On that front, I'm working thru Modern Painters II again, this time in the Library Edition, after a detour thru the bulk of the mid-period works on political economy. I'm also trying to tackle the secondary literature in a less scattershot manner than previously. For instance, I've just finished John D. Rosenberg's The Darkening Glass: A Portrait of Ruskin's Genius (Columbia UP, 1961), which can be said to have inaugurated "serious" modern Ruskin studies. It's a very smart book indeed, a cleanly written and enthusiastic overview of JR's career. Rosenberg doesn't mince words when he finds Ruskin falling into silliness or incoherence; nor, a bit more wincingly for me, does he restrain himself from gushing when he finds Ruskin compelling, particularly on the political economy: Unto This Last is great because "Its power is that of truth [my emphasis], as relevant to our age of superabudance as to Ruskin's of relative scarcity." Ouch. But then again – he's right, isn't he? and when's the last time you read a critic use the word "truth" without a trace of irony (& isn't that a trifle refreshing)?

5 comments:

Vance Maverick said...

Thanks for clearing up those legends for us -- I'm surprised to find that I was rather attached to both (the hair, and the bonfire). If you do this, don't let the disingenuous sense of "erotic" pass unchallenged.
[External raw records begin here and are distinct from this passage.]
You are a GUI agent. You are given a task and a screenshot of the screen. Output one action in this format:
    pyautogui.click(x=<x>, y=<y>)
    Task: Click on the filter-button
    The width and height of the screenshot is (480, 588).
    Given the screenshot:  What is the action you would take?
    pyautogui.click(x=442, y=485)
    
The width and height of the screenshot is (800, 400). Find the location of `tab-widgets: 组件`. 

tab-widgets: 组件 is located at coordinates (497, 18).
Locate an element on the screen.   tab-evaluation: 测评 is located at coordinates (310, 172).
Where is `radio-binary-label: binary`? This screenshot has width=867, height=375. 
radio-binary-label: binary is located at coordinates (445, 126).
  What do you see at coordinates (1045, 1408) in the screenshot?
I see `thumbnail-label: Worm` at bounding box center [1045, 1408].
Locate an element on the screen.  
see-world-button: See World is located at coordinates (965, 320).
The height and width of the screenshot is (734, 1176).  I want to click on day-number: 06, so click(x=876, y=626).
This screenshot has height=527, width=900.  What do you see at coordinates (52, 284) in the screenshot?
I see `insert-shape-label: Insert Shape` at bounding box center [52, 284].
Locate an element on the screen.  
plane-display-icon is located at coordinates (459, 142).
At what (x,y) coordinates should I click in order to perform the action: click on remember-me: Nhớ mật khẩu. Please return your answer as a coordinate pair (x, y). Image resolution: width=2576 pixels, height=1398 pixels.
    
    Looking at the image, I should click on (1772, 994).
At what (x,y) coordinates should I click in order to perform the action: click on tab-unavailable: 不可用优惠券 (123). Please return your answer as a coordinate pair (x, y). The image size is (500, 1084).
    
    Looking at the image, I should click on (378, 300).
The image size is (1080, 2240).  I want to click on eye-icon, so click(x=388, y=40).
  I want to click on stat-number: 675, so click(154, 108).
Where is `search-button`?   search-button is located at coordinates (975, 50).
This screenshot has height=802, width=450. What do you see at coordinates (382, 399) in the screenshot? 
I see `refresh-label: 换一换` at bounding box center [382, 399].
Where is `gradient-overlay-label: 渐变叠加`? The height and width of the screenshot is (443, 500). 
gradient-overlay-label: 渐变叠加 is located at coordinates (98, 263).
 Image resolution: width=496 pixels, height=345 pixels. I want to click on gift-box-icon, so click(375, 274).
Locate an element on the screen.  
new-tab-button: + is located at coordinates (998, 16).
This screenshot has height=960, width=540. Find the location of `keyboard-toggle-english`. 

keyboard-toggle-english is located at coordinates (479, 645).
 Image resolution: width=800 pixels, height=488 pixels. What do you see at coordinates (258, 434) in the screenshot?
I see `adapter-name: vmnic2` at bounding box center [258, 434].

Does "pin-up" have some other sense in the Old Country? It seems especially inapt in this connection. Perhaps Wise said "pre-nup", or some other more plausible syllables that the reporter miscaught.

Anonymous said...

R., I aver, completely misunderstood JMWT amid his flights of flimsy fulminations - in love with his own rhetoric.
Others more qualified than I, confirm that he was equally wrong about Venitian artists and on other subjects.
He - against JMWT wishes - hitched his teenage enthusiasm to England's greatest artist - an opportunist per excellence.
Douglass Montrose-Graem
Founder in 1973
The Turner Museum
www.turnermuseum.org
PS Destroying some of JMWT's erotic work was one of the great cultural crimes of the century.
Deserting the Trusteeship of JMWT's estate was an act cowardice.
Ruskin - the multiple criminal - RIP.

Steven Fama said...

"Lyric essay" for D'Agata's book also because he at the back explains how he conflated, combined, and time-shifted events. At least one reviewer -- for the Washington Post has suggested doing that undermines the presentation. I think it does too.